India must focus on self, not Pak at NSG

India must focus on self, not Pak at NSG

As the plenary session of the Nuclear Suppliers Group (NSG) where India’s membership is to be discussed draws near, all eyes are on China. Beijing has objected to any possibility of India being granted membership unless it signs the Nuclear Non-Proliferation Treaty (NPT). It could prevent India from gaining entry to the body. Its argument is an old one that several NSG members, including the nuclear weapon states, raised in the past. They did not want to be seen to be ‘rewarding’ India with NSG membership when it had not signed on to the NPT or given up its nuclear weapons programme. However, over the years, these members dropped this objection, recognising India’s exemplary non-proliferation record and realising that the NSG would be a stronger body with India as its member than outside it. Consequently, these countries expressed support for granting India NSG membership. The US government’s strong support of India’s membership exemplifies this shift.  It is in this context that China’s objection is worrisome. Its position is not based on an objective assessment of India’s nuclear programme. A fortnight ago, Beijing put its foot down on expecting India to sign the NPT before being admitted into the NSG. It has since diluted its opposition somewhat. Still, it can be expected to throw a spanner in the works for India.

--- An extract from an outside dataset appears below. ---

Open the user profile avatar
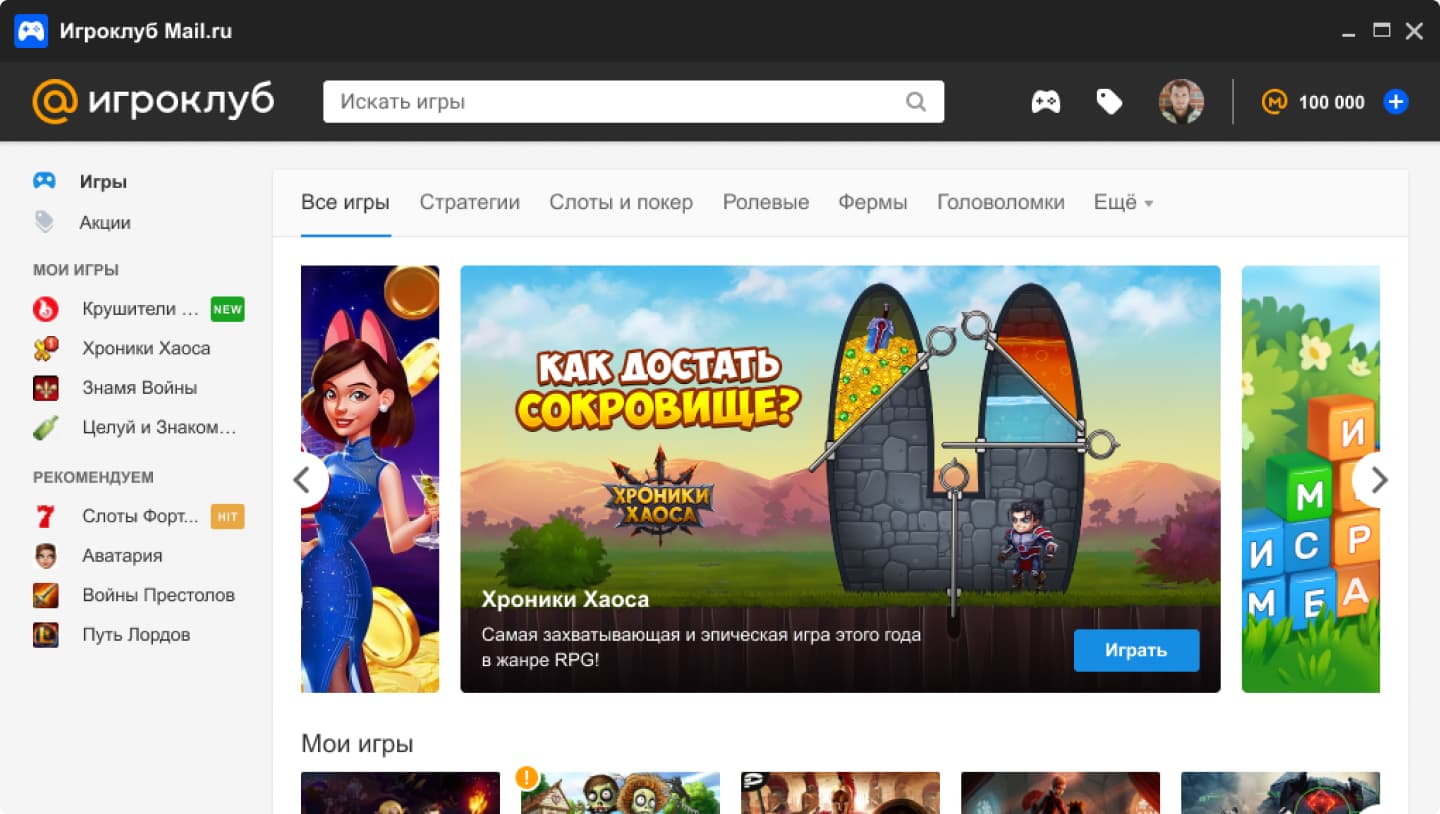 point(1181,101)
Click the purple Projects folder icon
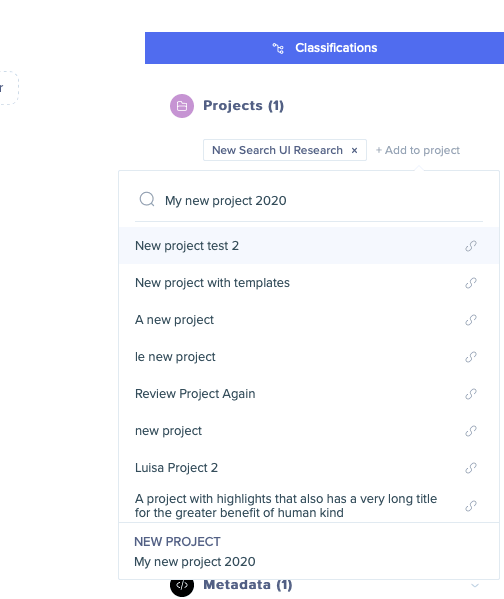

China’s strategy at the upcoming NSG plenary session in New York will be to link India’s entry with that of Pakistan. Since it will be difficult for the NSG to admit Pakistan, India’s entry too will be nixed in the process. As India accelerates its diplomacy in the run-up to and during the NSG meet, it must focus on its own membership, rather than fritter away its energies by discussing Pakistan’s shabby proliferation record. It is possible that the NSG may consider admitting India but as a ‘second-class member’, that is, as a non-nuclear weapon state. Or it may expect India to give up its nuclear weapons programme. How far is India willing to go to be accepted as a member of the NSG? Is it clear on what it is willing to give up for the sake of admission? These are issues that require discussion. The government must involve opposition parties too before it makes these critical decisions that impact India’s national security. There is a perception among international analysts that India is desperate for NSG membership as it is craving for entry into this elite club. Concerns over security and not status should guide India’s diplomacy at the NSG.